The Mow to Own guidelines are straightforward. If you have a vacant lot next to your house, you can pay the LRA $125 and sign up for the program. All that’s required is that you tend to or mow the lot for two years; after that, as Hawkins will attest, the property deed is yours. During calendar 2017, for instance, the city was able to sell off 74 parcels of approximately eight acres each. Things have picked up somewhat; during fiscal 2018, 80 parcels were claimed.

A fair amount of consideration goes into setting up an effective Mow-to-Own program. This type of program addresses hyper-vacancy one plot at a time. There’s a risk that selling off smaller lots piecemeal without a bigger plan in mind might discourage larger-scale development. In addition, enforcement is necessary to ensure participants keep up their end of the bargain.

St. Louis takes two steps that Mallach says make good sense. First, there’s the upkeep requirement. The responsibility to check that participants are indeed mowing falls to the St. Louis Forestry Division, whose workers drive around town inspecting lots and tending to overgrowth. Negligent Mow-to-Own enrollees risk losing their $125 deposit if forestry employees note that their assigned lot is covered in high grass or other unruly flora. Secondly, the city mandates that eligible lots have no more than 40 feet of frontage, and mow-to-own parcels can’t border three or more land bank parcels. Mallach likes that approach because it keeps larger tracts open to developers.

For St. Louis and other cities, the mathematical benefits of Mow to Own hinge more on subtraction rather than addition. Each sold lot might add roughly $50 a year to the city’s tax rolls, on top of the $125 enrollees pay when they sign up. The city, however, saves big on the amount it typically spends on bare-bones maintenance of each vacant lot.
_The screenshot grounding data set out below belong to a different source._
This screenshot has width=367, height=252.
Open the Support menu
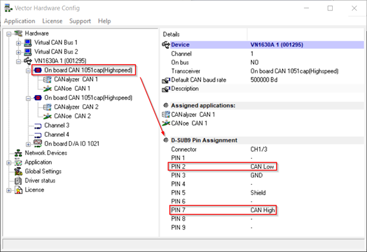[x=80, y=21]
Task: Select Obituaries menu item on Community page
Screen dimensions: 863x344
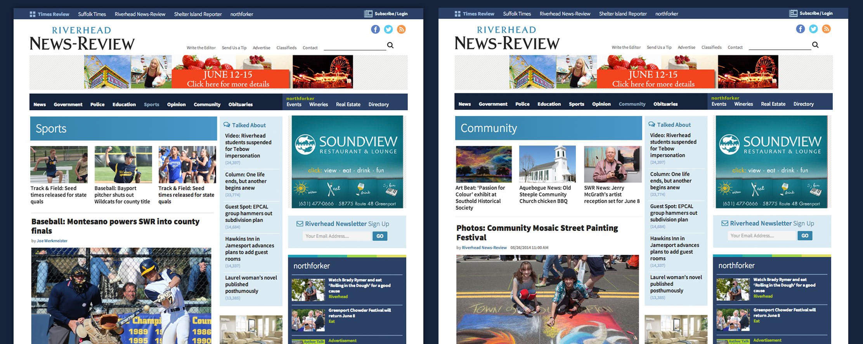Action: [x=665, y=104]
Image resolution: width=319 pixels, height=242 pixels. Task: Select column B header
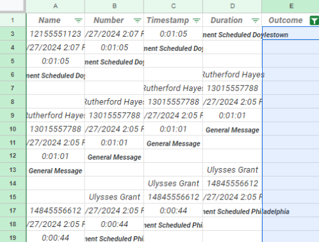[115, 6]
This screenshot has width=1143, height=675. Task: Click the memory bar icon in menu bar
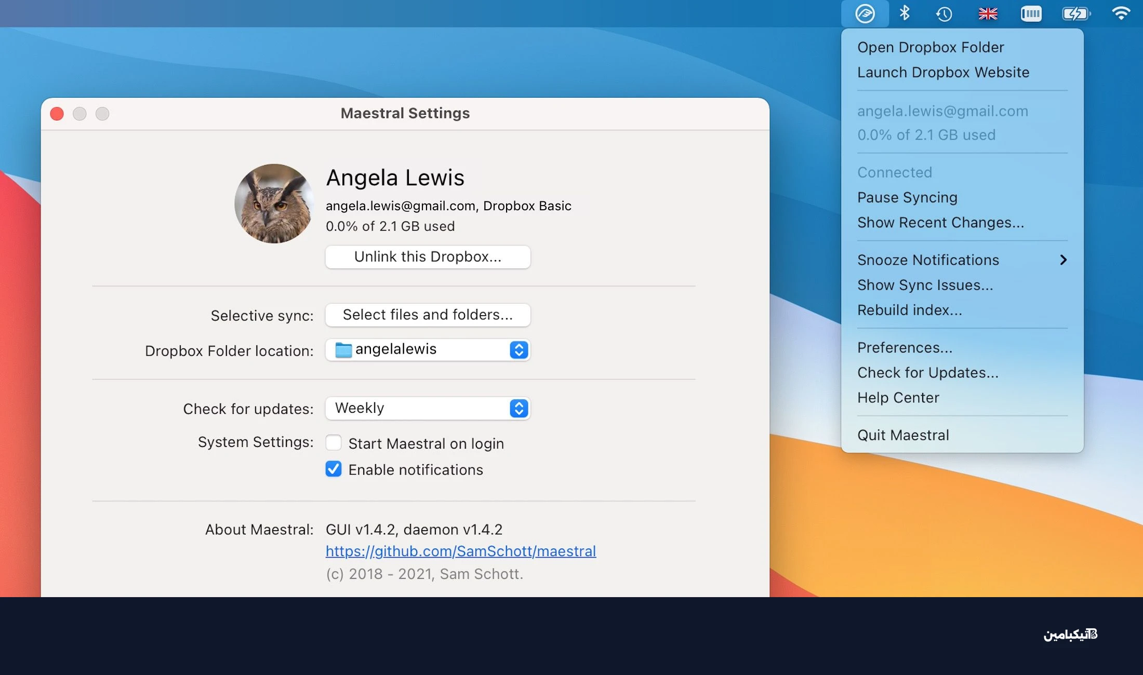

Patrick Brown, however, indicates that he’d like Mow to Own to expand plot-size limits for residential and commercial applicants, all as a way to expand the program. “If I could wave a magic wand,” says Brown, “ I’d make any residential lot available — especially when looking at commercial-sized areas. For now, these are just ideas we’d like to review.”
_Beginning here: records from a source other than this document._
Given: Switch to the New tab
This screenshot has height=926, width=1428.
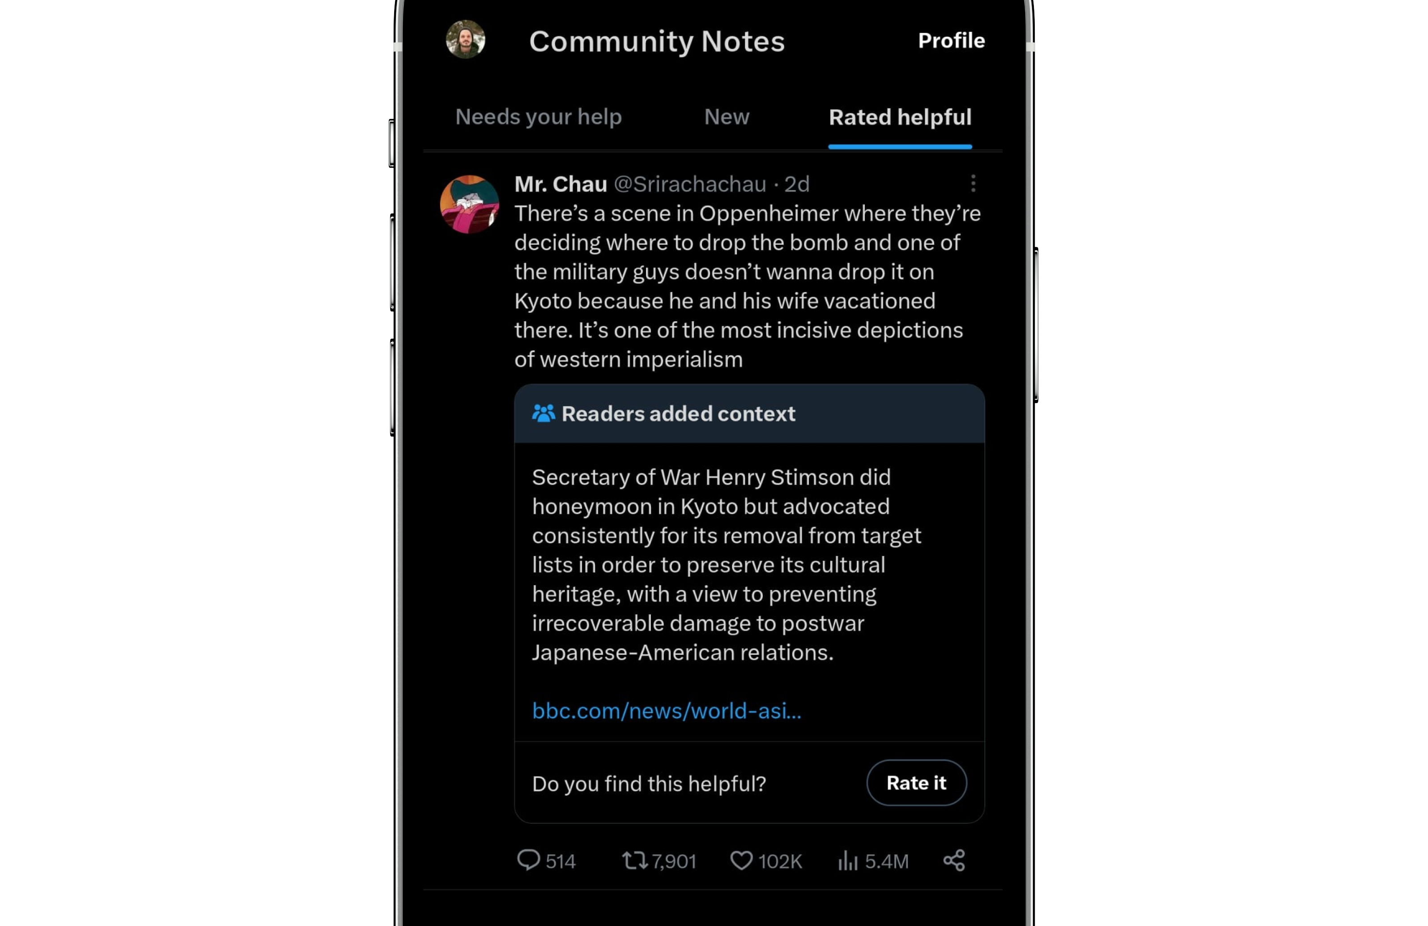Looking at the screenshot, I should (x=727, y=116).
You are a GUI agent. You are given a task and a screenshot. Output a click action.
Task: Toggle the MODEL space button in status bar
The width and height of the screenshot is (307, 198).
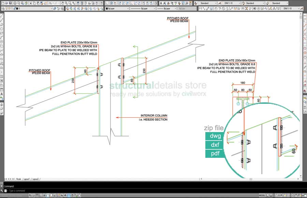click(x=262, y=195)
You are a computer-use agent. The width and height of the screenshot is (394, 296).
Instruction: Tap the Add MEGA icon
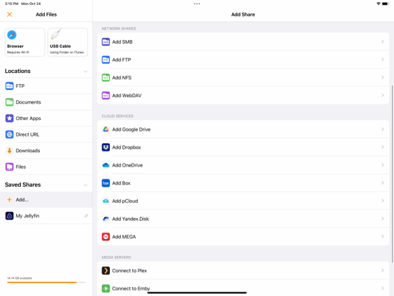pos(106,237)

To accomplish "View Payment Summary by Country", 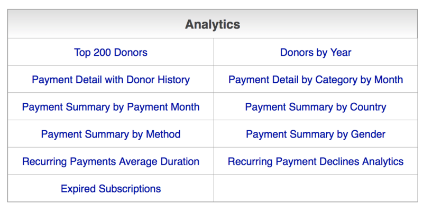I will pos(316,107).
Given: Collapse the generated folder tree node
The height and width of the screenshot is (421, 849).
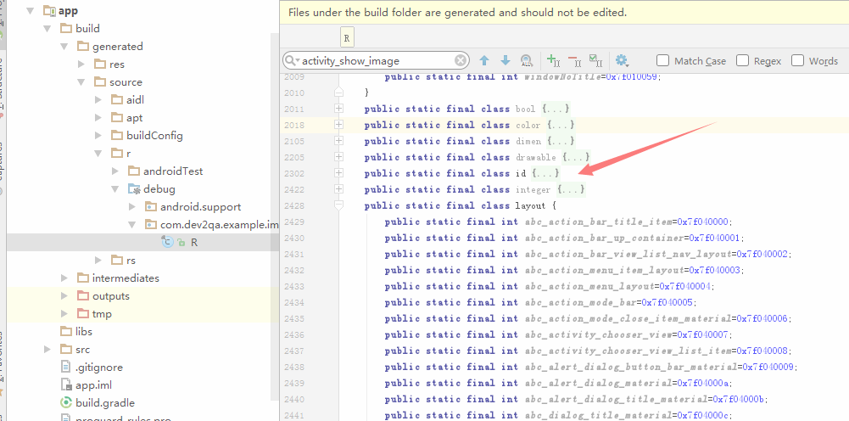Looking at the screenshot, I should [65, 47].
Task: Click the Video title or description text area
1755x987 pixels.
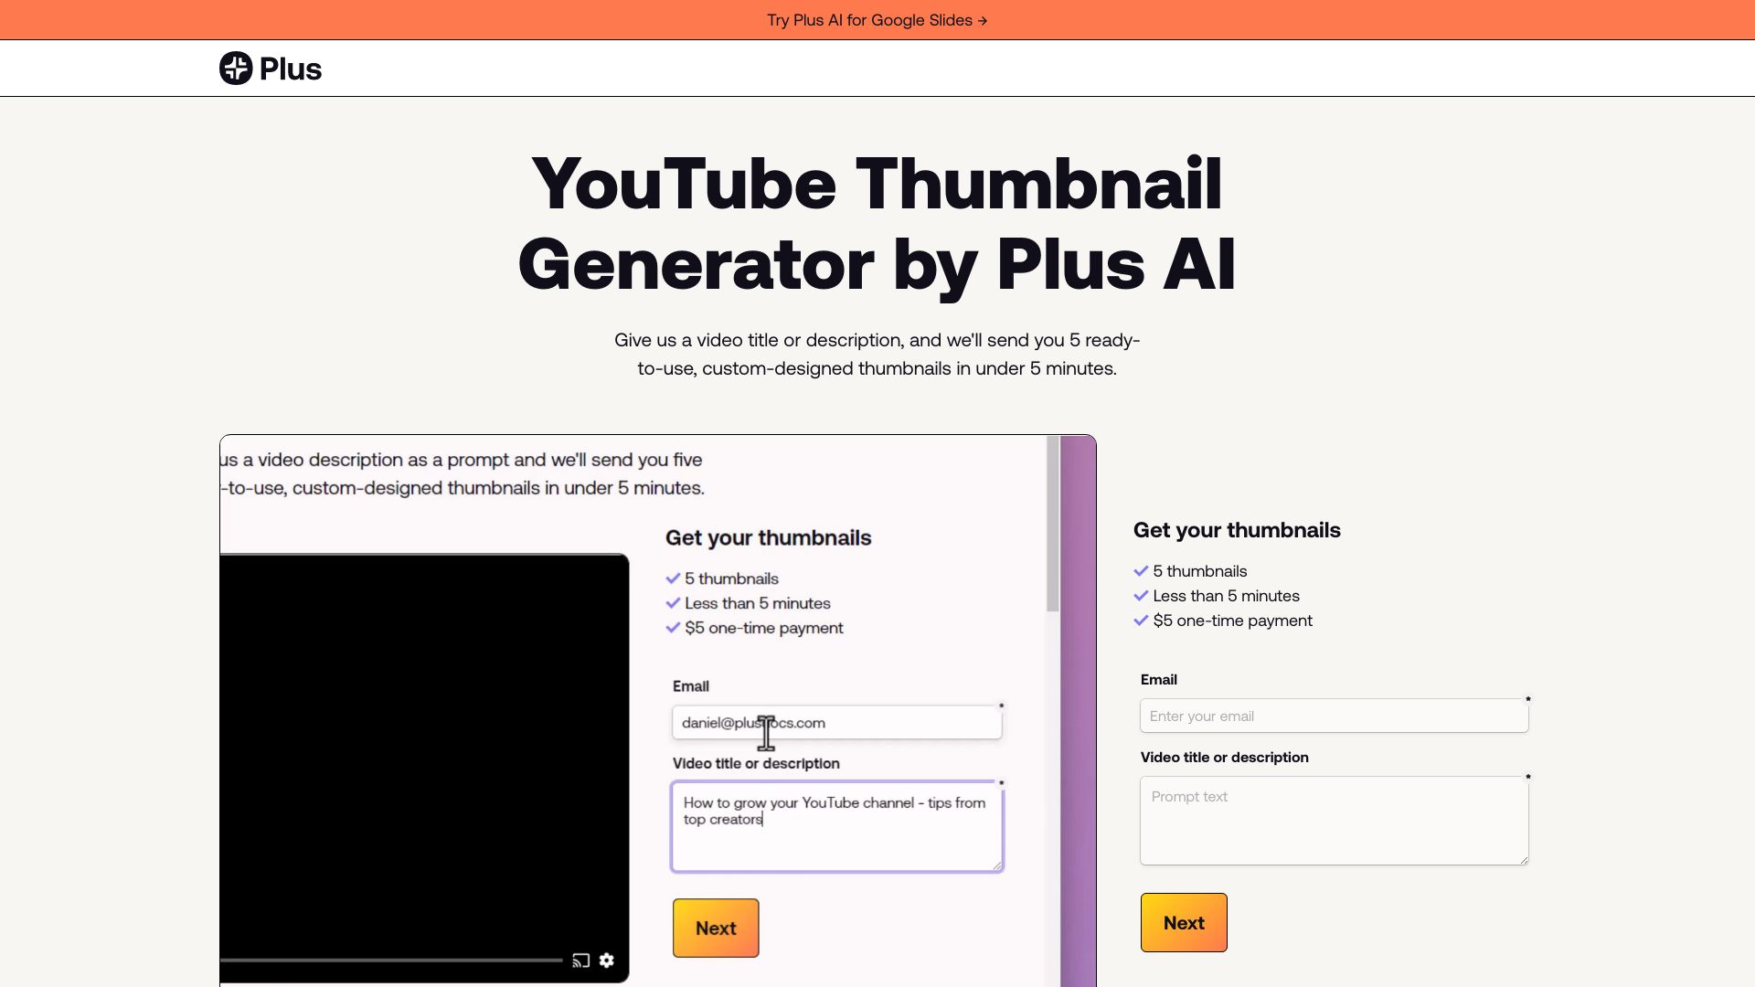Action: click(x=1335, y=820)
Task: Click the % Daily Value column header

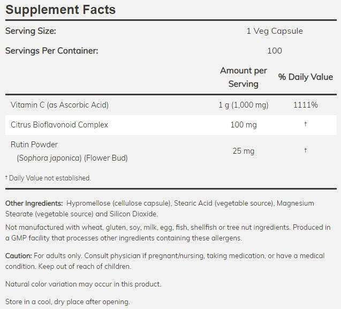Action: click(x=306, y=77)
Alderman Jeffrey L. Boyd, who has represented the 22nd Ward in another North St. Louis neighborhood of Wells Goodfellow since 2003, says that for all its benefits, Mow to Own has had a limited impact on his constituency to date. He estimates that perhaps five people in his district have signed on. That’s in part because of the fact that many of the residents are elderly and simply cannot devote the time and effort required to tend a vacant lot.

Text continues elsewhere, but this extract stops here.